**出典**
━━━━

ヘルプマークの裏面には持病や緊急時の対応方法を記載できるため、命を守る役割を果たすこともあるのです。

このような誤解が広がることで、適切な支援を受けにくくなる人が出てしまいます。正しい情報を広めることが重要です。

◆ 簡単に入手できることへの疑問


ヘルプマークは役所などで無料で配布されていますが、私が受け取りに行ったときは"何の確認もなく"すぐに渡されました。

「本当に必要な人が適切に使う」という観点から考えると、これは少し問題なのではないかと思います。

もちろん、ヘルプマークは診断書などの提出が不要であることにメリットもあります。例えば、病気を公にしたくない人や、診断書を用意する余裕がない人でも、すぐに受け取れるのは利点です。しかし、反対に誰でも簡単に入手できるため、本当に支援が必要な人の手に渡りづらくなる可能性もあります。

悪用しようと思えば、誰でも受け取れる仕組みになっているため、転売や不正使用のリスクも否定できません。今後、必要な人がきちんと受け取れる仕組みについても、議論されるべきではないでしょうか。

◆ ヘルプマークの価値を下げる行為


実際、ヘルプマークの本来の目的を損ねるような問題もあります。

例えば、今はそのような出来事は見受けられませんが、一時期メルカリなどのフリマアプリでヘルプマークが転売されるという問題が起こりました。本来は必要な人が自治体で無料配布を受けるものですが、それを転売することで、本当に必要な人の手に届かなくなる恐れがあります。

また、転売品を購入した人が「ファッション感覚で身につける」といったケースもあり、これがヘルプマークの価値を損なう要因になっています。
 
このような行為が広がれば、ヘルプマークの信頼性が低下し、本当に困っている人が助けを受けられなくなる可能性があります。

◆ 正しい理解を広めるために


ヘルプマークの認知度を高め、正しく理解してもらうためには、自治体や企業、メディアなどが積極的に啓発活動を行うことが重要です。

また、ヘルプマークに対する偏見から「つけるのをためらう」人もいるかもしれません。しかし、本当に支援が必要な場合は、ヘルプマークを外さずに活用し、社会全体が理解を深めていくことが大切です。

◆ まとめ


ヘルプマークは、外見では分からない障害や病気を抱える人の助けとなる大切なものです。しかし、現状ではその認知度や理解が十分ではなく、適切に対応されないことも多くあります。

より多くの人がヘルプマークの意味を理解し、正しく対応できる社会を目指すために、一人ひとりが少しでも意識を持ち、広めていくことが大切なのではないでしょうか。

━━━━

**課題の指示**
ヘルプマークについての文章のうち、「ヘルプマークの認知度を高め、」で始まり「を深めていくことが大切です。」までの部分を、一字一句変えずに書き写しなさい。

━━━━

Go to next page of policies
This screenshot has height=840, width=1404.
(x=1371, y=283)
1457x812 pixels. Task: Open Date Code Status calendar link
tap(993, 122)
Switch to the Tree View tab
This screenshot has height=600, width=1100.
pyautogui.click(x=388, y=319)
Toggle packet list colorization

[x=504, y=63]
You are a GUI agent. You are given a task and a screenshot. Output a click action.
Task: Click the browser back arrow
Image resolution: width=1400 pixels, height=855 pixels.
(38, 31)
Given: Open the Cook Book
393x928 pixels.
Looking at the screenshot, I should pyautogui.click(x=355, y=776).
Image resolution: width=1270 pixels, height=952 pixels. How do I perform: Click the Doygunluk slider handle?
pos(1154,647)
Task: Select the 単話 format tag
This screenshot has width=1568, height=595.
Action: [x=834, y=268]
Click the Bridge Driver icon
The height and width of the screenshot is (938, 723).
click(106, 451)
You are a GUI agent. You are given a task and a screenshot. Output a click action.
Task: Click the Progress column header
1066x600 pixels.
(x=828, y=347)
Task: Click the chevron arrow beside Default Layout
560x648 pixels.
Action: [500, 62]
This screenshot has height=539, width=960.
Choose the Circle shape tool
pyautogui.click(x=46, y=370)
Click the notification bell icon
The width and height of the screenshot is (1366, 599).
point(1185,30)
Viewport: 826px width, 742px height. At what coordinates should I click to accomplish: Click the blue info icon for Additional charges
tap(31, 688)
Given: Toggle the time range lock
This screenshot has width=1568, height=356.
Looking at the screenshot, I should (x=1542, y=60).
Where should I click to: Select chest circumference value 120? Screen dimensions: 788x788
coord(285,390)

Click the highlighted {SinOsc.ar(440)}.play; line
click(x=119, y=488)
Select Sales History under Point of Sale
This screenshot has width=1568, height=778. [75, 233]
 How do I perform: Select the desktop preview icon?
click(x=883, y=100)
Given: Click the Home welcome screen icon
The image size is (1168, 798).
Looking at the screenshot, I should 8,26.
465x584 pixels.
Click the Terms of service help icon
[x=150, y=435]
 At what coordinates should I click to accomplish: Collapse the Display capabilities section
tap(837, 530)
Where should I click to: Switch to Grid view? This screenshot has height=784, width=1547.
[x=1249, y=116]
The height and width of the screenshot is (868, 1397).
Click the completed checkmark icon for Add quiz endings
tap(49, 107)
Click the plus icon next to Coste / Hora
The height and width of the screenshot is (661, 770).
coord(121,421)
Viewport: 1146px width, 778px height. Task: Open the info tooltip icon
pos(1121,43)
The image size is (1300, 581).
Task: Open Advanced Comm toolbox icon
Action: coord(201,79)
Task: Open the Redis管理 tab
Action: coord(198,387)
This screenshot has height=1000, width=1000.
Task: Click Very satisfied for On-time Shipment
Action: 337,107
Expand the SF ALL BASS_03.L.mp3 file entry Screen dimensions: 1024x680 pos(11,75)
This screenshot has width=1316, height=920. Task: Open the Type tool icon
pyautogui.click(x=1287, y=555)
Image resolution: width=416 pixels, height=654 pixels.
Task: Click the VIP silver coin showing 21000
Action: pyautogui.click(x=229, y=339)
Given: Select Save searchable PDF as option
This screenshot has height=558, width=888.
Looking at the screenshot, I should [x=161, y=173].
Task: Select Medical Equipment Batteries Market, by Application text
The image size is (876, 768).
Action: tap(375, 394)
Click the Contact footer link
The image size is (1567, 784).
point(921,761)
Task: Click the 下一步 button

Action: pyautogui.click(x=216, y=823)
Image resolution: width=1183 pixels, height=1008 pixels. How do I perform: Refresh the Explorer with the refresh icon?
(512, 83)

━━━━

**この課題の結果**
ヘルプマークの認知度を高め、正しく理解してもらうためには、自治体や企業、メディアなどが積極的に啓発活動を行うことが重要です。

また、ヘルプマークに対する偏見から「つけるのをためらう」人もいるかもしれません。しかし、本当に支援が必要な場合は、ヘルプマークを外さずに活用し、社会全体が理解を深めていくことが大切です。